Rassemblements à Alger et Laghouat

Plusieurs dizaines de militants étaient réunis, hier matin, devant le ministère de la Justice, à Alger, pour demander la libération de Yacine Zaïd. Membres du Réseau de défense des libertés et de la dignité (RDLD), du MJIC, ou de SOS Disparus, ils ont manifesté pendant une heure, entourés par les forces de police. Aux cris de «Nous sommes tous Yacine Zaïd», ils dénonçaient une détention arbitraire. «Son arrestation n’est pas juste», affirme une jeune femme. «Ils veulent faire pression sur les militants», lance un jeune homme. Les manifestants ne sont pas nombreux. «On attendait plus de monde», souffle un participant. Les forces de l’ordre ont empêché les manifestants de quitter le trottoir.

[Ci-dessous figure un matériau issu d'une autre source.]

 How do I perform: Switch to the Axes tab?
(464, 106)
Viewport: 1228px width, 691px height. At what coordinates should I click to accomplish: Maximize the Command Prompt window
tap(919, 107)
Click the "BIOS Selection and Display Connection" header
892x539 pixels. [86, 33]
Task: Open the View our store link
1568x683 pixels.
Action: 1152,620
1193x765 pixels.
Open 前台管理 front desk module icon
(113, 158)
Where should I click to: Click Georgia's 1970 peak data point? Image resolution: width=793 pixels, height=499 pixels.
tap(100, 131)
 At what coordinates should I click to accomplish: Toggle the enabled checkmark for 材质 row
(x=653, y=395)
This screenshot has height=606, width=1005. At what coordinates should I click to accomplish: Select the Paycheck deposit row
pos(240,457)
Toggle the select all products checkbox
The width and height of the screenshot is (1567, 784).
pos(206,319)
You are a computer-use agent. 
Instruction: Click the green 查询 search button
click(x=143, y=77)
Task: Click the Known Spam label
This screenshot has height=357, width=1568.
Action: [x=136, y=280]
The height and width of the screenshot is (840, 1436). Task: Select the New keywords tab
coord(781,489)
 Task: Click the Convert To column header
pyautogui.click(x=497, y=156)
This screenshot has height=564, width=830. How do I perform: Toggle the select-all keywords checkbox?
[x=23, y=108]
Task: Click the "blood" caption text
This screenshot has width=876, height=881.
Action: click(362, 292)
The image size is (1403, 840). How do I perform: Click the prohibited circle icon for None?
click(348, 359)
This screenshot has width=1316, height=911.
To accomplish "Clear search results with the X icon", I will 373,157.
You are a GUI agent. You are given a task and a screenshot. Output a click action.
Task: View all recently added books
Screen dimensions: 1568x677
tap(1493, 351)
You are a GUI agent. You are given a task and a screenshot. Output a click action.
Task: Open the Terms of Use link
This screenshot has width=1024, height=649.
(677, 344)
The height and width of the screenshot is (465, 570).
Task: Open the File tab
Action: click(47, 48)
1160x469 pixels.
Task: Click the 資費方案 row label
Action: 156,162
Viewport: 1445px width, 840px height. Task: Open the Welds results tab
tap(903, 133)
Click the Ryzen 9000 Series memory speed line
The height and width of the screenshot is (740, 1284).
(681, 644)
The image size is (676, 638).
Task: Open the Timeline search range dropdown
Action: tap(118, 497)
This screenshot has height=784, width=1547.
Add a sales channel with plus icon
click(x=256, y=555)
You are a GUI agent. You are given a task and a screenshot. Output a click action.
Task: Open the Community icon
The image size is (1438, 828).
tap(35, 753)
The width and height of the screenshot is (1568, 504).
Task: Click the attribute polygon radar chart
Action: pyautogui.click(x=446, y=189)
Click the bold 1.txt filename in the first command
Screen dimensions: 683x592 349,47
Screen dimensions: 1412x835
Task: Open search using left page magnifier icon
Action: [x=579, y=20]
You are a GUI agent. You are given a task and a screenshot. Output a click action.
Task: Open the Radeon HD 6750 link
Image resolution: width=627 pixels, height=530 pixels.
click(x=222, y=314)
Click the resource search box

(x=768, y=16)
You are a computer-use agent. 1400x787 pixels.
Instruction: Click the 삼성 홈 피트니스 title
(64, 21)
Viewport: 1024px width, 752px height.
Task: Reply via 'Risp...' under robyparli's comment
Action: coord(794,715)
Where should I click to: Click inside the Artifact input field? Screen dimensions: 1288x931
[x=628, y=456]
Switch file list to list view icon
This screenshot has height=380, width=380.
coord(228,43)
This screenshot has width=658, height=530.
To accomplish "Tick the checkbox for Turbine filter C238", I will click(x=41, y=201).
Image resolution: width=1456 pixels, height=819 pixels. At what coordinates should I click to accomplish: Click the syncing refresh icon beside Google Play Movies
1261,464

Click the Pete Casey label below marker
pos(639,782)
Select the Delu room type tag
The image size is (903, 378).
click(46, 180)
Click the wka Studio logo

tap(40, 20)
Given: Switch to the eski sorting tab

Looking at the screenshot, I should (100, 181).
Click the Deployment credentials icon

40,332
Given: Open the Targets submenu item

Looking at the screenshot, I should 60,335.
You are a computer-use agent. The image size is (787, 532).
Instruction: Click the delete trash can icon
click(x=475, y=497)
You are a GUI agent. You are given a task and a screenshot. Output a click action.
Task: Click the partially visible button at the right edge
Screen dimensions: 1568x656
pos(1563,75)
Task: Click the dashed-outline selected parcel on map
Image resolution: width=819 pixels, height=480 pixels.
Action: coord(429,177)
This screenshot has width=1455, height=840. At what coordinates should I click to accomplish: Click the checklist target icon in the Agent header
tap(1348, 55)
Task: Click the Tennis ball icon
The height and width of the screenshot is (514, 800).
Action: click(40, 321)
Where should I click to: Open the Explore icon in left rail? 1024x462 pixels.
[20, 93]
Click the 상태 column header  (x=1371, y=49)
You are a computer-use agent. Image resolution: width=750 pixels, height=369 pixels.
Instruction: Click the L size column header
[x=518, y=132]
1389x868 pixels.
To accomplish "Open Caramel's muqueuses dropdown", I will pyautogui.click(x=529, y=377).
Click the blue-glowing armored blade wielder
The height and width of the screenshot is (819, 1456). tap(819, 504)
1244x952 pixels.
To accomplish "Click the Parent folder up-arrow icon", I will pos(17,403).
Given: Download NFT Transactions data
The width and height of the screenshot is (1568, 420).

Puis un commissaire a tenté d’interpeller Kader Affak du RDLD. Le militant a rapidement été protégé par l’ensemble des manifestants. «C’est une tentative de kidnapping, explique Kader Affak. Pour une interpellation, une sommation est nécessaire. Un kidnapping, comme ce qu’ils ont fait pour Yacine Zaid !» La manifestation s’est dispersée. Les militants se sont retrouvés en début d’après-midi devant le siège de l’ONU. Deux d’entre eux ont été reçus par le coordinateur de l’ONU en Algérie, Mamadou Mbaye.

Ce dernier a annoncé qu’il transmettrait un rapport au Haut-Commissariat des Nations unies aux droits de l’homme. Dans la matinée, à Laghouat, une marche organisée par le Comité national pour la défense des droits des chômeurs (CNDDC) a rassemblé plus d’une centaine de personnes, selon Tahar Belabbes, le représentant du comité.